You are viewing a plain text version of this content. The canonical link for it is here.
Posted to commits@pulsar.apache.org by mm...@apache.org on 2022/07/29 05:00:39 UTC

[pulsar-client-go] branch master updated: [issue 814] consumer and producer reconnect failure metrics counter (#815)

This is an automated email from the ASF dual-hosted git repository.
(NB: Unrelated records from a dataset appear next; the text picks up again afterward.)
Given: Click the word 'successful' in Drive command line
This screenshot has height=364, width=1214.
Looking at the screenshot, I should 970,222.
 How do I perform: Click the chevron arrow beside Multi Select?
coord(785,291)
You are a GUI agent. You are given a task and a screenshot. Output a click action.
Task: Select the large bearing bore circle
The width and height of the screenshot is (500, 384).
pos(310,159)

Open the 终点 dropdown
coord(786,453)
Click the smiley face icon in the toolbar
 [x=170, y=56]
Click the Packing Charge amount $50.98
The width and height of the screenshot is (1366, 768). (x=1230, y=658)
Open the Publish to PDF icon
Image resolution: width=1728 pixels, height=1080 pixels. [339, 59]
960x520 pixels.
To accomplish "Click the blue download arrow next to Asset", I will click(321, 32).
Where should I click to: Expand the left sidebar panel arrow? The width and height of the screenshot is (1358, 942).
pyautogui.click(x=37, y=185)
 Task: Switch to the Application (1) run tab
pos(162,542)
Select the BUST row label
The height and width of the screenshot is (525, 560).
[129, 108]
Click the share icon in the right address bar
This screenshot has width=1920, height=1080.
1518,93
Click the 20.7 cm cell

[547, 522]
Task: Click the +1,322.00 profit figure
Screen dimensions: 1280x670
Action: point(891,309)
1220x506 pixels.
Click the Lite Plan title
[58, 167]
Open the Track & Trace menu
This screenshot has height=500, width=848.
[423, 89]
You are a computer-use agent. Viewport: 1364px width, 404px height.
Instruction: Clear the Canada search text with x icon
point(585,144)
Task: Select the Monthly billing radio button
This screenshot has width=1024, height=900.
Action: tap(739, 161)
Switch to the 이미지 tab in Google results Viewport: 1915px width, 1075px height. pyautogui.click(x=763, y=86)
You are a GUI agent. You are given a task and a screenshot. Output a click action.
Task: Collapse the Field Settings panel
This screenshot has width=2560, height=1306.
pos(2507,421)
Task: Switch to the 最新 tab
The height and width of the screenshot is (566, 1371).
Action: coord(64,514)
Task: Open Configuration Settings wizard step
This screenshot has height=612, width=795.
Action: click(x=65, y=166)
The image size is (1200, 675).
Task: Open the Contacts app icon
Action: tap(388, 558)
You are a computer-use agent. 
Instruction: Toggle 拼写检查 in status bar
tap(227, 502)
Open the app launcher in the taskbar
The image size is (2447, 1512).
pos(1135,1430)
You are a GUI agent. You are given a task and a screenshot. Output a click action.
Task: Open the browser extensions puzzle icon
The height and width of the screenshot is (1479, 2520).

mmarshall pushed a commit to branch master
in repository https://gitbox.apache.org/repos/asf/pulsar-client-go.git


The following commit(s) were added to refs/heads/master by this push:
     new bd19458  [issue 814] consumer and producer reconnect failure metrics counter (#815)
bd19458 is described below

commit bd19458b32ff89206c135cc647336e690e99c32f
Author: ming <it...@gmail.com>
AuthorDate: Fri Jul 29 01:00:33 2022 -0400

    [issue 814] consumer and producer reconnect failure metrics counter (#815)
    
    * consumer and producer reconnect failure metrics counter
    
    * increment on every reconnect failure
    
    * producer consumer reconnect max retry counter
    
    Implement #814
    
    ### Motivation
    In a Pulsar cluster's kubernetes deployment or a deployment with Proxy/LB in the front, we need metrics counter to track the re-connection failure producers and consumers.
    
    When brokers go offline but the proxy/LB is still functioning, TCP connection can still be established but the topic look up failed. pulsar_client_connections_establishment_errors counter is not incremented in this case.  Therefore new counters are required to track such failure cases.
    
    ### Modifications
    
    Two new counter metrics `pulsar_client_producers_reconnect_failure` and `pulsar_client_consumers_reconnect_failure` will be incremented at the producer_partition and consumer_partition retry failure code block.
    
    Two new counter metrics `pulsar_client_producers_reconnect_max_retry` and `pulsar_client_consumers_reconnect_max_retry` will be incremented at the producer_partition and consumer_partition when either the max retry or max back off is reached.
    
    The existing code logic already covers the case when the topic does not exist. The counters will not be pegged if the topic does not exist. It simply exists from the retry loop at once.
    
    ### Verifying this change
    
    This has been verified in the Pulsar cluster deployment with Proxy. We do not have such set up in CI because it's not possible to test with Pulsar standalone mode.
    
    ### Does this pull request potentially affect one of the following parts:
    
    *If `yes` was chosen, please highlight the changes*
    
      - Dependencies (does it add or upgrade a dependency): ( no)
      - The public API: ( no)
      - The schema: (no)
      - The default values of configurations: ( no)
      - The wire protocol: (no)
    
    ### Documentation
    
      - Does this pull request introduce a new feature? (no)
      - If yes, how is the feature documented? (not applicable / docs / GoDocs / not documented)
      - If a feature is not applicable for documentation, explain why?
      - If a feature is not documented yet in this PR, please create a followup issue for adding the documentation
---
 pulsar/consumer_partition.go    |   4 ++
 pulsar/internal/backoff.go      |   5 ++
 pulsar/internal/backoff_test.go |   2 +
 pulsar/internal/metrics.go      | 108 +++++++++++++++++++++++++++++++---------
 pulsar/producer_partition.go    |   4 ++
 5 files changed, 99 insertions(+), 24 deletions(-)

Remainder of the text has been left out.